It’s always fun to see brokerage analysts one-up each other with price targets – all the while maintaining the illusion that the latest outrageous figure is ‘based on fundamentals,’ or represents a ‘pretty attractive multiple’ based on projected profits 10 years down the road. Mark Stahlman of Caris & Co. is the latest to play this game, with his $2,000 target for Google.
Of course, Mr. Stahlman – who is described in his bio as the man who helped bring America Online public – says $2,000 isn’t actually a target per se. He says it’s merely an extrapolation based on current revenue patterns, and involves applying a Microsoft-style multiple to the $100-billion worth of revenue that he says Google could have in the future.

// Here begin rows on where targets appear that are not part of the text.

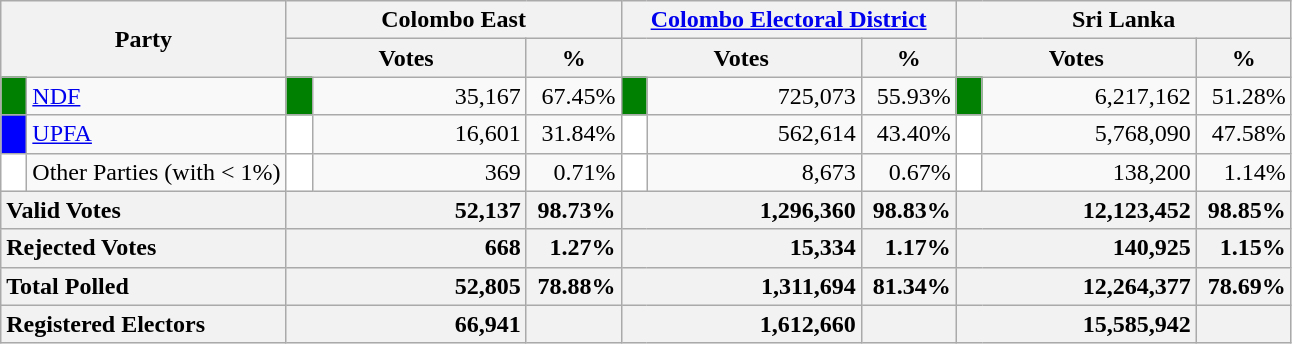
78.88% [574, 286]
67.45% [574, 96]
81.34% [908, 286]
725,073 [754, 96]
0.67% [908, 172]
Colombo East [454, 20]
UPFA [156, 134]
Total Polled [144, 286]
Other Parties (with < 1%) [156, 172]
1.14% [1244, 172]
138,200 [1089, 172]
Valid Votes [144, 210]
140,925 [1076, 248]
52,805 [406, 286]
1.15% [1244, 248]
1,296,360 [741, 210]
12,264,377 [1076, 286]
78.69% [1244, 286]
1,612,660 [741, 324]
66,941 [406, 324]
5,768,090 [1089, 134]
Party [144, 39]
55.93% [908, 96]
43.40% [908, 134]
16,601 [419, 134]
562,614 [754, 134]
Registered Electors [144, 324]
51.28% [1244, 96]
668 [406, 248]
Rejected Votes [144, 248]
Colombo Electoral District [788, 20]
35,167 [419, 96]
1.17% [908, 248]
98.73% [574, 210]
Sri Lanka [1124, 20]
1,311,694 [741, 286]
1.27% [574, 248]
31.84% [574, 134]
52,137 [406, 210]
15,585,942 [1076, 324]
12,123,452 [1076, 210]
98.85% [1244, 210]
369 [419, 172]
47.58% [1244, 134]
15,334 [741, 248]
NDF [156, 96]
0.71% [574, 172]
8,673 [754, 172]
6,217,162 [1089, 96]
98.83% [908, 210]
From the cell containing the given text, extract its center point as (x, y) coordinate. 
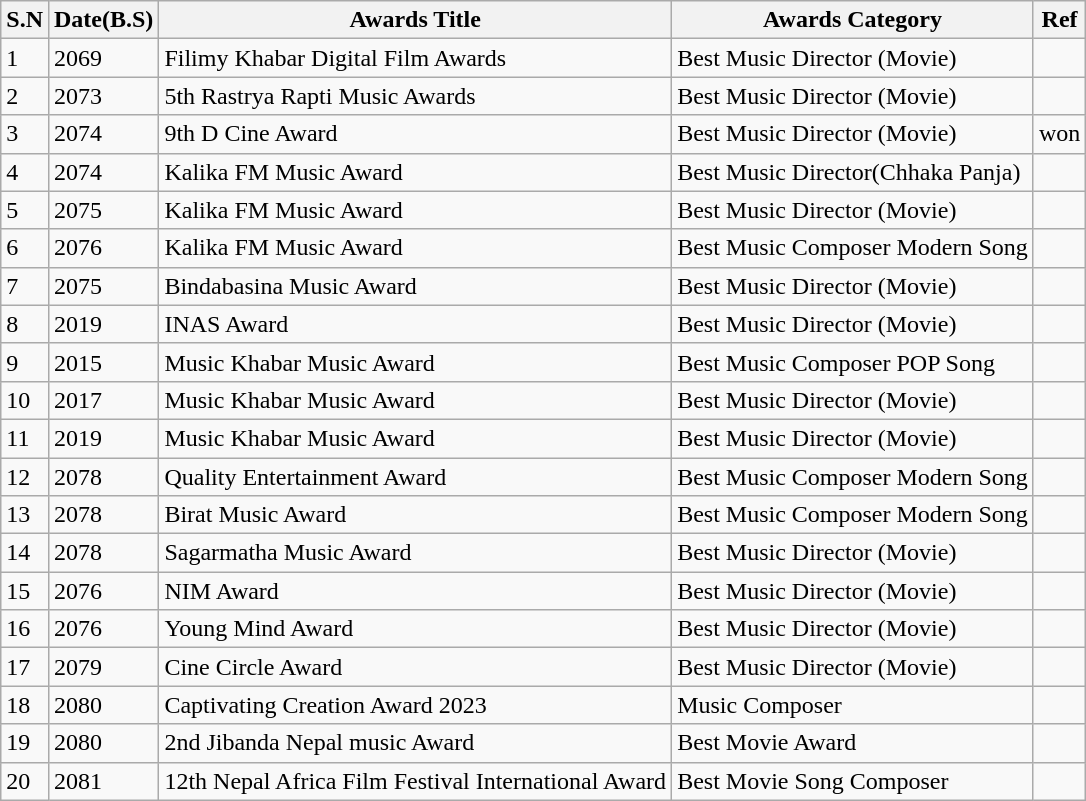
5 (25, 210)
INAS Award (416, 324)
won (1059, 134)
11 (25, 438)
Date(B.S) (103, 20)
2079 (103, 667)
20 (25, 781)
1 (25, 58)
8 (25, 324)
2069 (103, 58)
S.N (25, 20)
Birat Music Award (416, 515)
6 (25, 248)
12 (25, 477)
Best Movie Award (853, 743)
17 (25, 667)
18 (25, 705)
Sagarmatha Music Award (416, 553)
2nd Jibanda Nepal music Award (416, 743)
14 (25, 553)
Bindabasina Music Award (416, 286)
7 (25, 286)
Best Music Composer POP Song (853, 362)
13 (25, 515)
2015 (103, 362)
2 (25, 96)
Young Mind Award (416, 629)
Ref (1059, 20)
9 (25, 362)
Captivating Creation Award 2023 (416, 705)
12th Nepal Africa Film Festival International Award (416, 781)
5th Rastrya Rapti Music Awards (416, 96)
2073 (103, 96)
16 (25, 629)
15 (25, 591)
Awards Title (416, 20)
2081 (103, 781)
9th D Cine Award (416, 134)
19 (25, 743)
Awards Category (853, 20)
3 (25, 134)
2017 (103, 400)
Music Composer (853, 705)
4 (25, 172)
Best Movie Song Composer (853, 781)
Best Music Director(Chhaka Panja) (853, 172)
Filimy Khabar Digital Film Awards (416, 58)
10 (25, 400)
Cine Circle Award (416, 667)
NIM Award (416, 591)
Quality Entertainment Award (416, 477)
For the text-containing cell, return its midpoint in [x, y] coordinate format. 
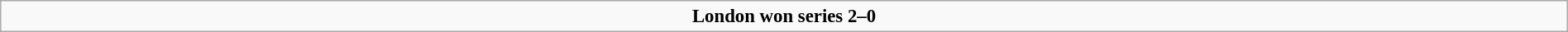
London won series 2–0 [784, 17]
Find where the given text appears and provide that cell's center as (X, Y) coordinate. 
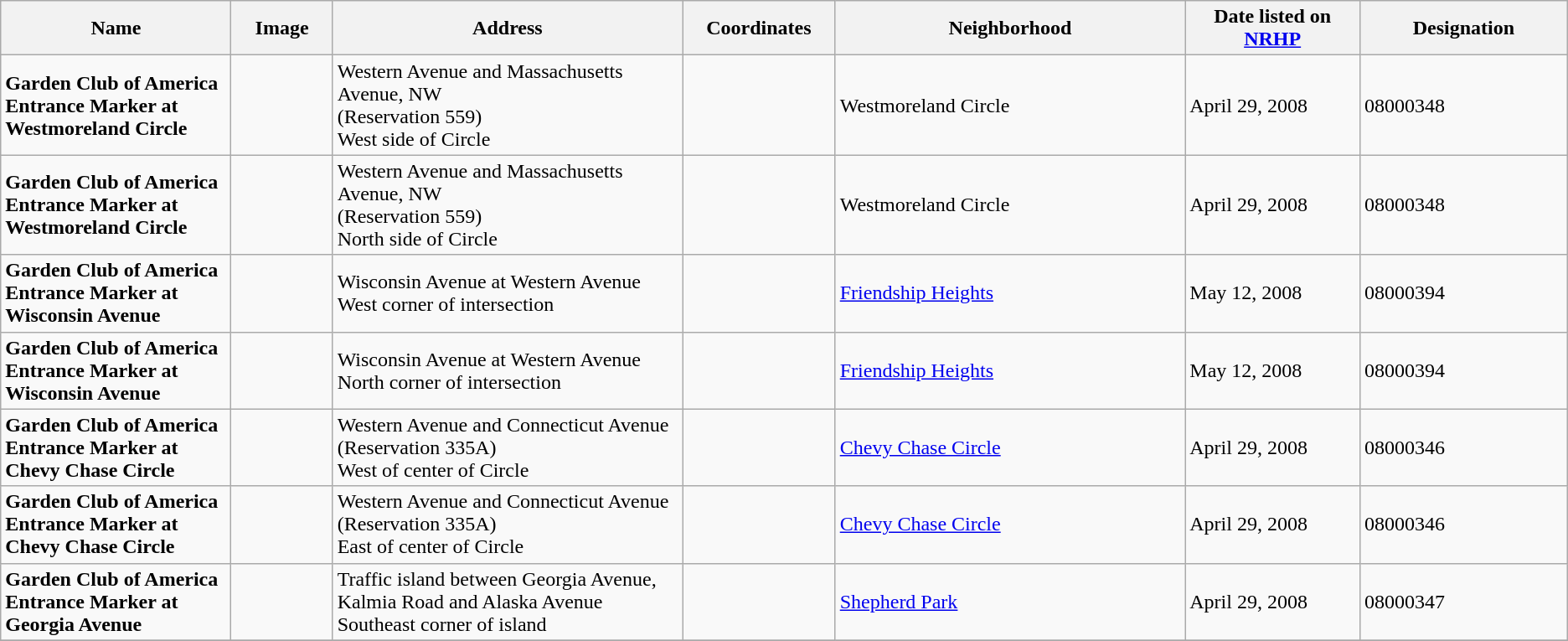
Coordinates (759, 28)
Western Avenue and Connecticut Avenue(Reservation 335A)West of center of Circle (508, 447)
Shepherd Park (1010, 601)
Date listed on NRHP (1273, 28)
Western Avenue and Massachusetts Avenue, NW(Reservation 559)West side of Circle (508, 106)
Western Avenue and Connecticut Avenue(Reservation 335A)East of center of Circle (508, 524)
Image (281, 28)
Traffic island between Georgia Avenue, Kalmia Road and Alaska AvenueSoutheast corner of island (508, 601)
Neighborhood (1010, 28)
Western Avenue and Massachusetts Avenue, NW(Reservation 559)North side of Circle (508, 204)
Address (508, 28)
Designation (1464, 28)
Wisconsin Avenue at Western AvenueWest corner of intersection (508, 293)
Wisconsin Avenue at Western AvenueNorth corner of intersection (508, 370)
08000347 (1464, 601)
Garden Club of America Entrance Marker at Georgia Avenue (116, 601)
Name (116, 28)
Extract the [x, y] coordinate from the center of the cell holding the provided text.  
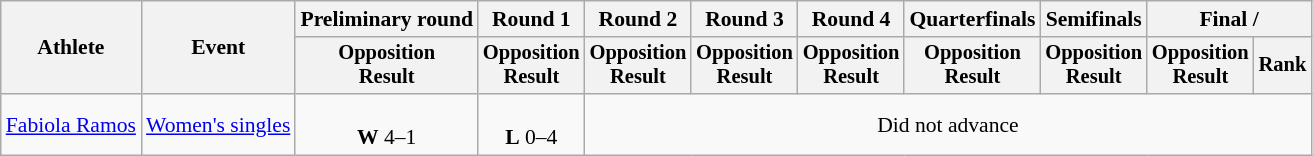
Quarterfinals [972, 19]
Fabiola Ramos [71, 124]
W 4–1 [386, 124]
Round 3 [744, 19]
Rank [1283, 66]
Final / [1229, 19]
Round 4 [852, 19]
Did not advance [948, 124]
Round 2 [638, 19]
Event [218, 48]
Round 1 [532, 19]
Semifinals [1094, 19]
Women's singles [218, 124]
Athlete [71, 48]
Preliminary round [386, 19]
L 0–4 [532, 124]
Return (X, Y) of the center of cell containing provided text 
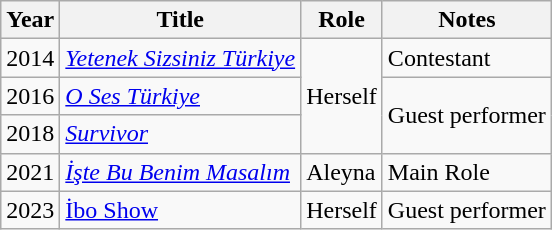
Title (180, 20)
Role (342, 20)
O Ses Türkiye (180, 96)
2021 (30, 172)
Contestant (466, 58)
Year (30, 20)
Aleyna (342, 172)
Yetenek Sizsiniz Türkiye (180, 58)
İbo Show (180, 210)
Notes (466, 20)
Main Role (466, 172)
Survivor (180, 134)
2016 (30, 96)
2014 (30, 58)
İşte Bu Benim Masalım (180, 172)
2023 (30, 210)
2018 (30, 134)
Provide the [x, y] coordinate of the cell's center where the given text is located.  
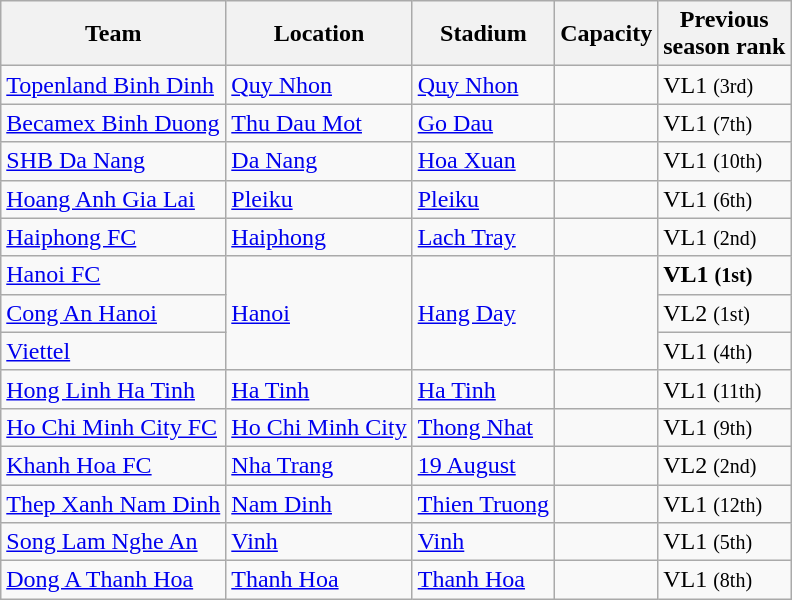
Nam Dinh [319, 503]
Ho Chi Minh City FC [114, 427]
VL1 (7th) [724, 123]
VL1 (6th) [724, 199]
Team [114, 34]
VL1 (12th) [724, 503]
Haiphong [319, 237]
VL1 (2nd) [724, 237]
Hong Linh Ha Tinh [114, 389]
VL1 (8th) [724, 580]
Thong Nhat [483, 427]
Nha Trang [319, 465]
Capacity [606, 34]
Da Nang [319, 161]
Topenland Binh Dinh [114, 85]
Location [319, 34]
Lach Tray [483, 237]
Thien Truong [483, 503]
Viettel [114, 351]
Khanh Hoa FC [114, 465]
VL1 (5th) [724, 542]
Hanoi [319, 313]
Go Dau [483, 123]
Thep Xanh Nam Dinh [114, 503]
VL1 (1st) [724, 275]
VL1 (11th) [724, 389]
VL1 (9th) [724, 427]
Hoang Anh Gia Lai [114, 199]
Hanoi FC [114, 275]
Becamex Binh Duong [114, 123]
Hang Day [483, 313]
Ho Chi Minh City [319, 427]
Previousseason rank [724, 34]
VL1 (10th) [724, 161]
Hoa Xuan [483, 161]
Cong An Hanoi [114, 313]
VL1 (3rd) [724, 85]
Song Lam Nghe An [114, 542]
Dong A Thanh Hoa [114, 580]
VL2 (1st) [724, 313]
Thu Dau Mot [319, 123]
Haiphong FC [114, 237]
Stadium [483, 34]
VL1 (4th) [724, 351]
19 August [483, 465]
VL2 (2nd) [724, 465]
SHB Da Nang [114, 161]
Extract the (x, y) coordinate from the center of the cell holding the provided text.  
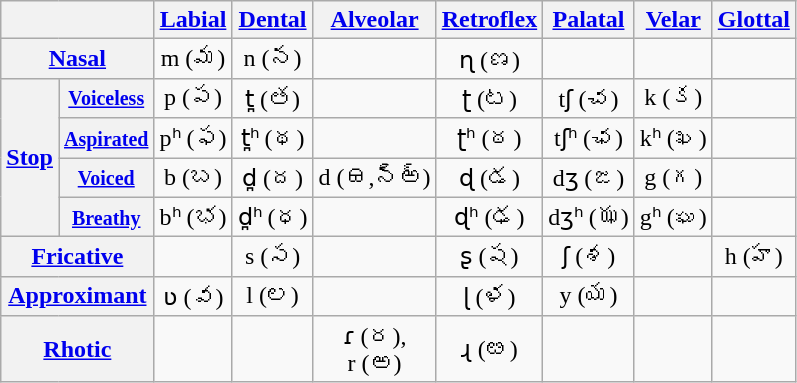
Nasal (78, 59)
Stop (30, 157)
Voiceless (106, 98)
ʂ (ష) (490, 257)
bʰ (భ) (193, 217)
dʒ (జ) (589, 178)
pʰ (ఫ) (193, 138)
ɭ (ళ) (490, 296)
d (ౚ,న్ఱ్) (374, 178)
y (య) (589, 296)
Voiced (106, 178)
n (న) (272, 59)
ɻ (ఴ) (490, 350)
t̪ (త) (272, 98)
ɳ (ణ) (490, 59)
k (క) (673, 98)
g (గ) (673, 178)
t̪ʰ (థ) (272, 138)
Rhotic (78, 350)
ɖ (డ) (490, 178)
s (స) (272, 257)
Alveolar (374, 20)
d̪ (ద) (272, 178)
Labial (193, 20)
gʰ (ఘ) (673, 217)
dʒʰ (ఝ) (589, 217)
Aspirated (106, 138)
ʋ (వ) (193, 296)
Approximant (78, 296)
tʃ (చ) (589, 98)
d̪ʰ (ధ) (272, 217)
Velar (673, 20)
Breathy (106, 217)
m (మ) (193, 59)
Dental (272, 20)
Glottal (754, 20)
ɖʰ (ఢ) (490, 217)
ʈ (ట) (490, 98)
ʈʰ (ఠ) (490, 138)
ʃ (శ) (589, 257)
p (ప) (193, 98)
kʰ (ఖ) (673, 138)
tʃʰ (ఛ) (589, 138)
Retroflex (490, 20)
l (ల) (272, 296)
Palatal (589, 20)
h (హ) (754, 257)
ɾ (ర),r (ఱ) (374, 350)
Fricative (78, 257)
b (బ) (193, 178)
Pinpoint the cell where the given text exists, returning its [X, Y] midpoint coordinate. 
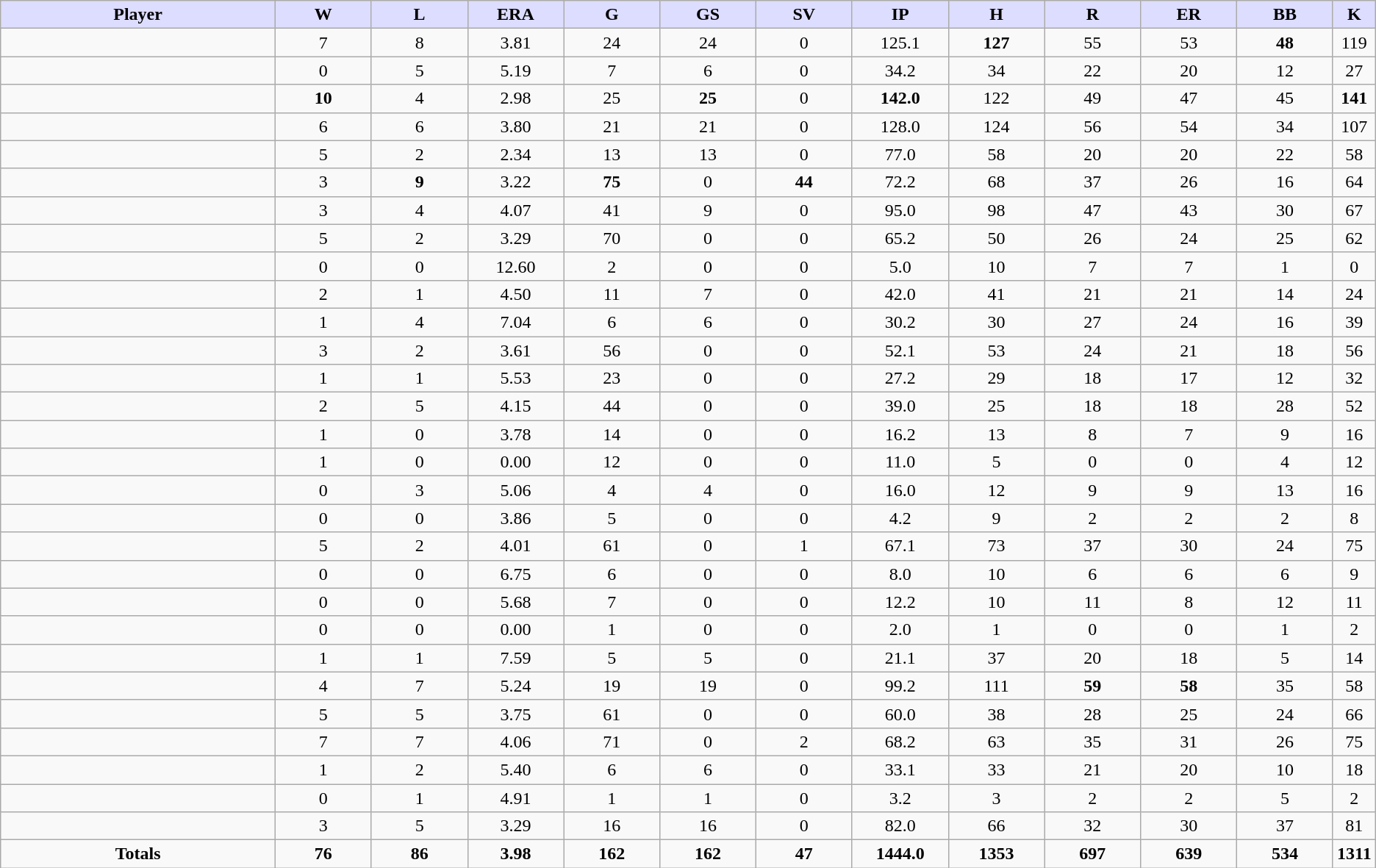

In case you’re wondering, $100-billion would be more than twice the annual revenues that Microsoft currently has, and would put Google in the same league as IBM and General Electric – while applying a multiple befitting a company like Microsoft, which has profit margins of about 80 per cent. Does that sound realistic?
In the end, it doesn’t matter whether it’s realistic or not. It’s the same game that Henry Blodget played in 1998 with Amazon, when his $400 price target got the attention of Wall Street. As Paul Kedrosky notes, it’s all about making an extreme forecast – not about whether it makes any sense or not. Mark Evans says it’s nice to see analysts thinking outside of the box, but I think some could use a little more time inside the box.
Update:
It’s somehow fitting, in a karmic sort of way, that Henry Blodget has one of the most nuanced posts about Google and its share price. He makes 10 solid points about how to arrive at a fair value for a stock – most of which boil down to “no one really knows” – and of course, ends off with his standard (and legally obligated) disclaimer that none of his comments should be perceived as investment advice. Too bad more analysts don’t have the same disclaimer. Andrew Ross Sorkin has also written something for the Times about it.